Creating an instance with a downloaded GGUF model:

Via the Web UI:

  1. Click Add Instance
  2. Select llama.cpp as the backend type
  3. In the Model field, enter the full path to the cached file

Via the API:

curl -X POST http://localhost:8080/api/v1/instances/my-llama-instance \
  -H "Content-Type: application/json" \
  -H "Authorization: Bearer YOUR_MANAGEMENT_KEY" \
  -d '{
    "backend_type": "llama_cpp",
    "backend_options": {
      "model": "~/.cache/llama.cpp/bartowski_Llama-3.2-3B-Instruct-GGUF_model-Q4_K_M.gguf"
    }
  }'

Safetensors Models (vLLM / MLX)

For safetensors models, simply use the HuggingFace repo identifier (e.g., meta-llama/Llama-3.2-3B) when creating instances.
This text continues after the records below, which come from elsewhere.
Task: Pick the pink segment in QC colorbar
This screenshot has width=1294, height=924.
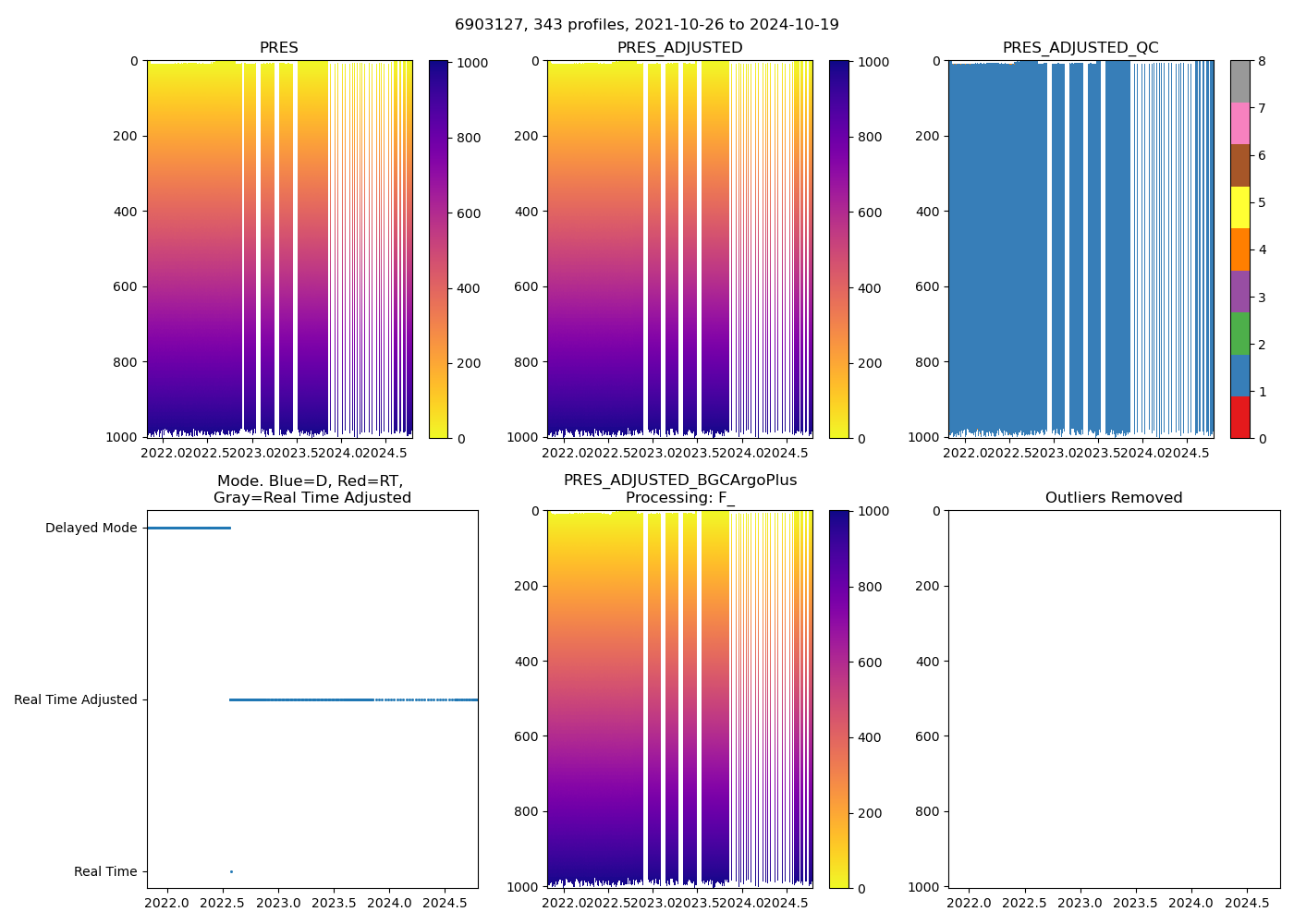Action: (1239, 124)

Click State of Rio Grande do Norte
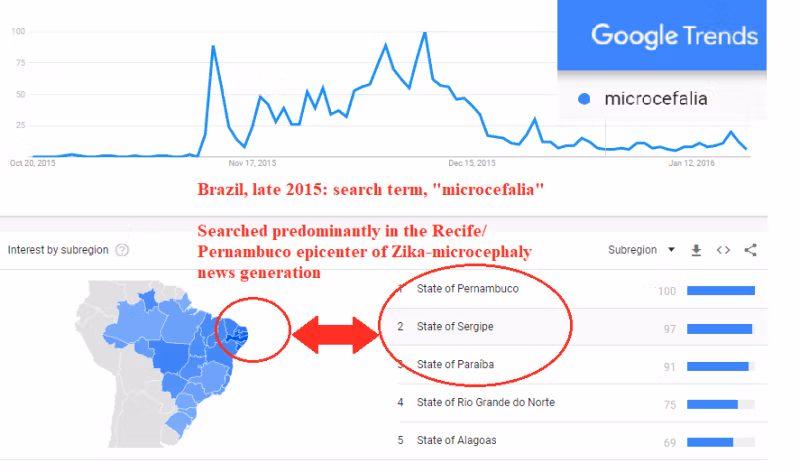coord(485,402)
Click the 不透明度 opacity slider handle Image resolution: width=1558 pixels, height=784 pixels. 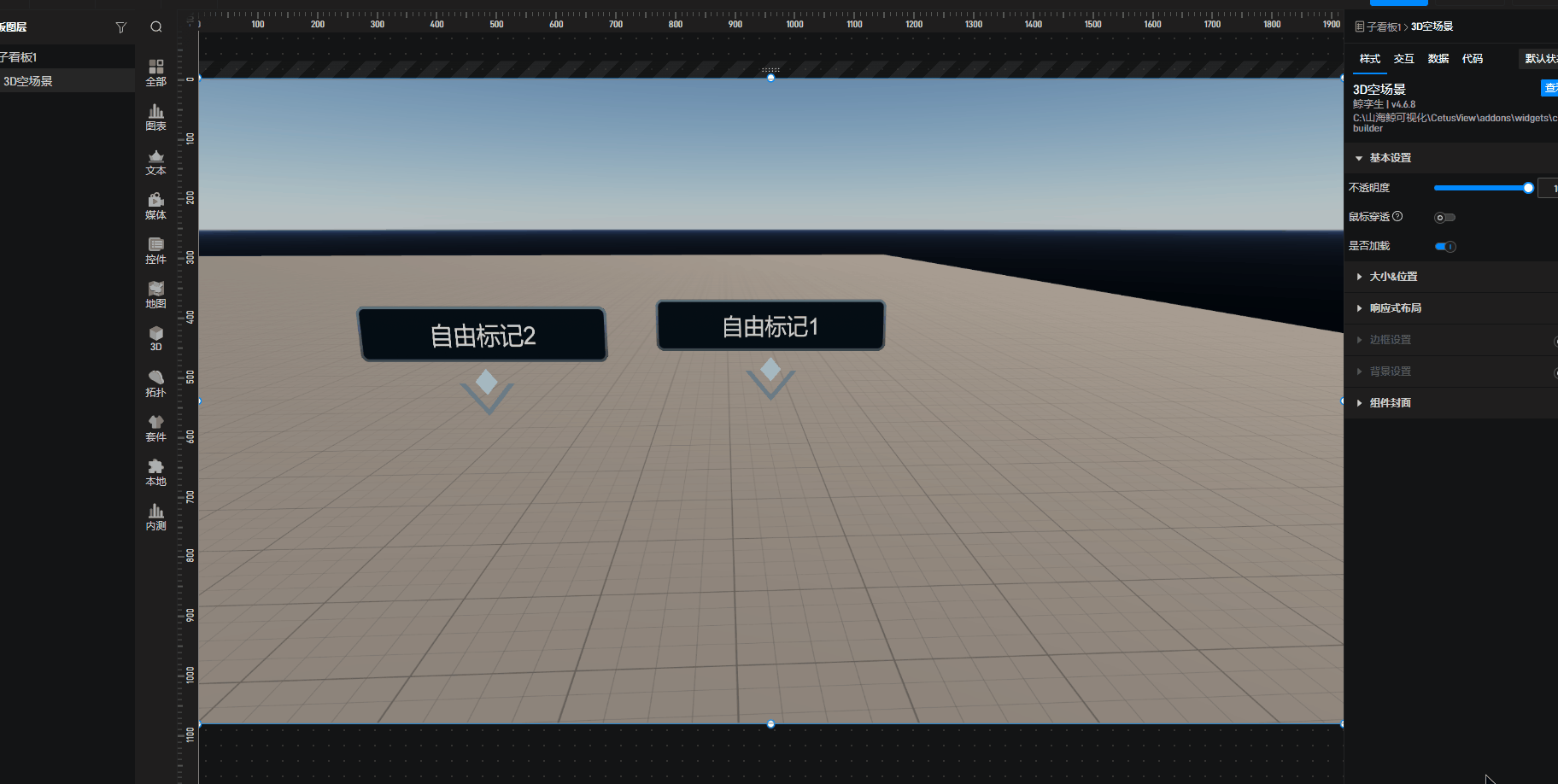coord(1528,188)
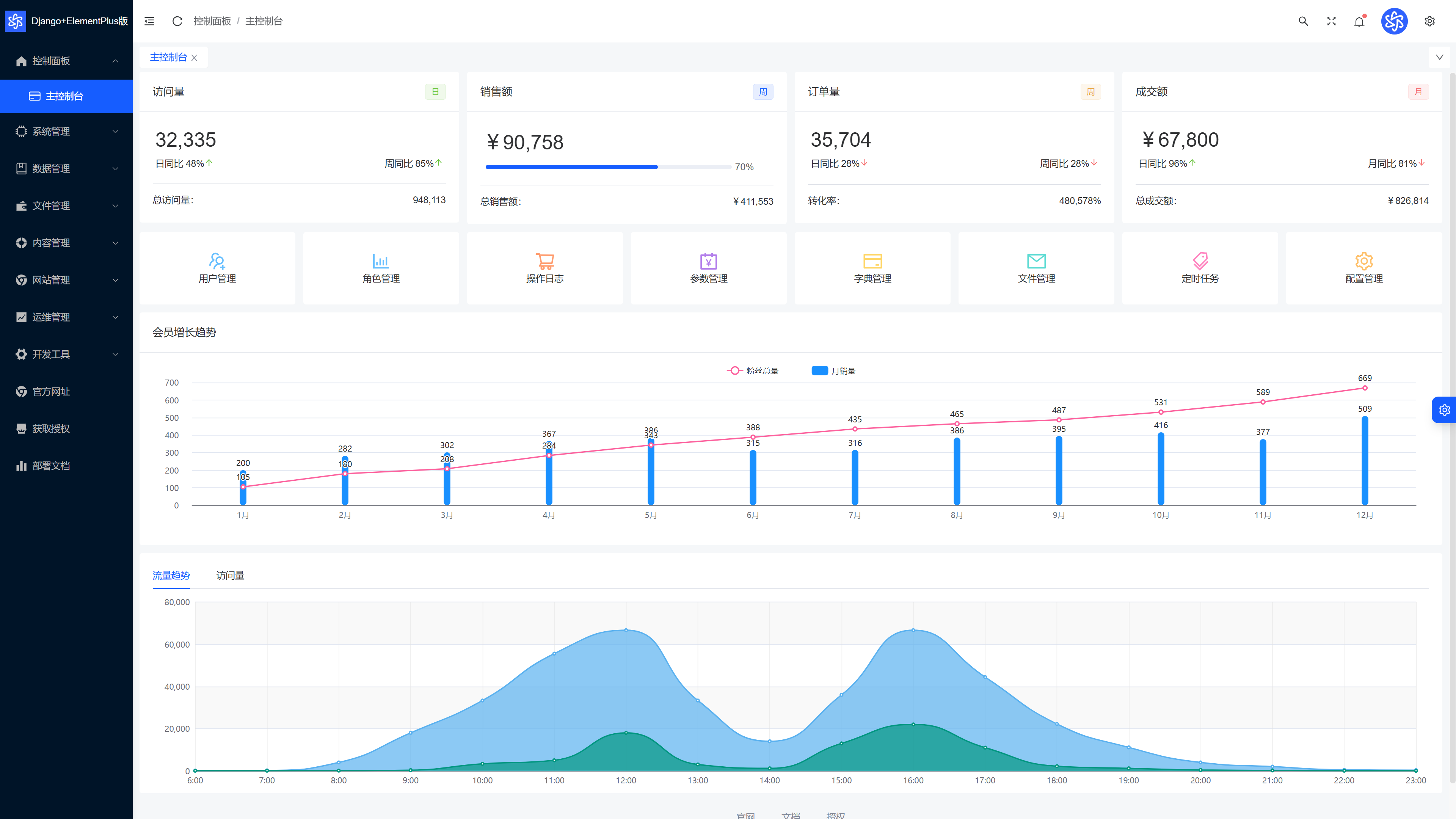This screenshot has width=1456, height=819.
Task: Expand the 系统管理 sidebar menu
Action: coord(67,131)
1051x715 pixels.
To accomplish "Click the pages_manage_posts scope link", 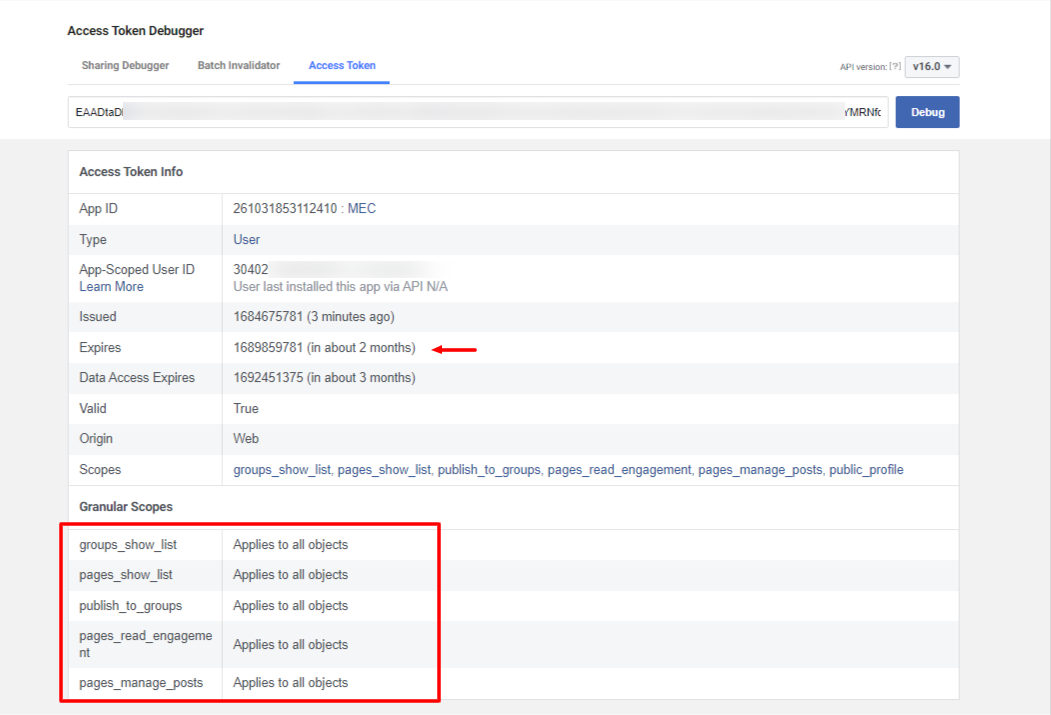I will [760, 470].
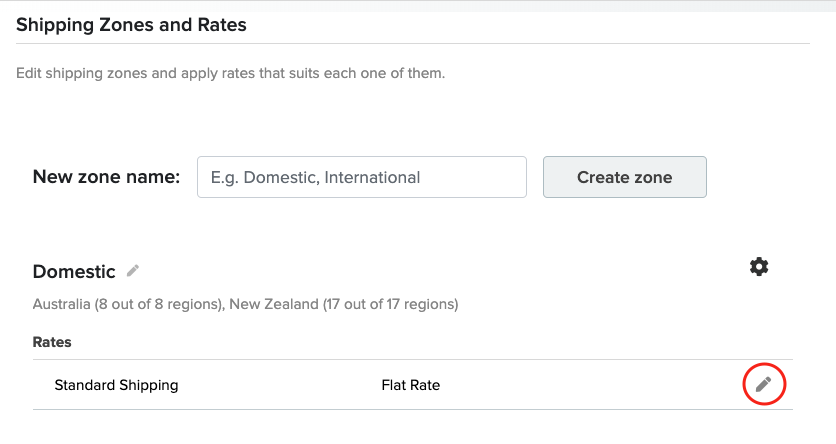Click the word Australia in zone regions
Viewport: 836px width, 444px height.
pyautogui.click(x=61, y=304)
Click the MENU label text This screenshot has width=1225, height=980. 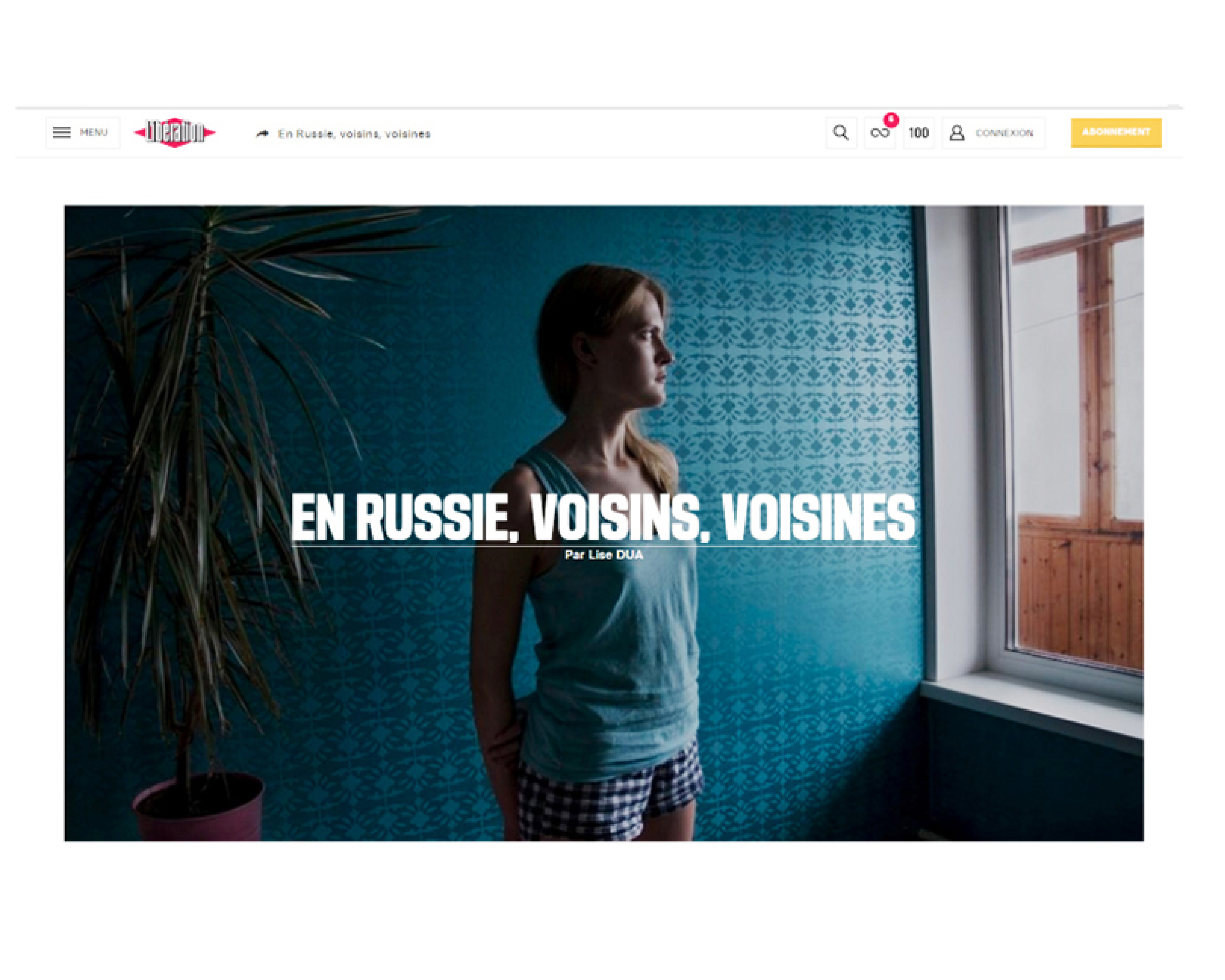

Both vLLM and MLX will automatically resolve the repo to the locally cached snapshot.

vLLM backend:

curl -X POST http://localhost:8080/api/v1/instances/my-vllm-instance \
  -H "Content-Type: application/json" \
  -H "Authorization: Bearer YOUR_MANAGEMENT_KEY" \
  -d '{
    "backend_type": "vllm",
    "backend_options": {
      "model": "meta-llama/Llama-3.2-3B"
    }
  }'

MLX backend:

curl -X POST http://localhost:8080/api/v1/instances/my-mlx-instance \
  -H "Content-Type: application/json" \
  -H "Authorization: Bearer YOUR_MANAGEMENT_KEY" \
  -d '{
    "backend_type": "mlx_lm",
    "backend_options": {
      "model": "meta-llama/Llama-3.2-3B"
    }
  }'

Alternative: Using llama.cpp's Built-in HuggingFace Support

Instead of using the model downloader, you can let llama.cpp download models directly using its built-in HuggingFace support:

curl -X POST http://localhost:8080/api/v1/instances/my-llama-instance \
  -H "Content-Type: application/json" \
  -H "Authorization: Bearer YOUR_MANAGEMENT_KEY" \
  -d '{
    "backend_type": "llama_cpp",
    "backend_options": {
      "hf_repo": "bartowski/Llama-3.2-3B-Instruct-GGUF",
      "hf_file": "model-Q4_K_M.gguf"
    }
  }'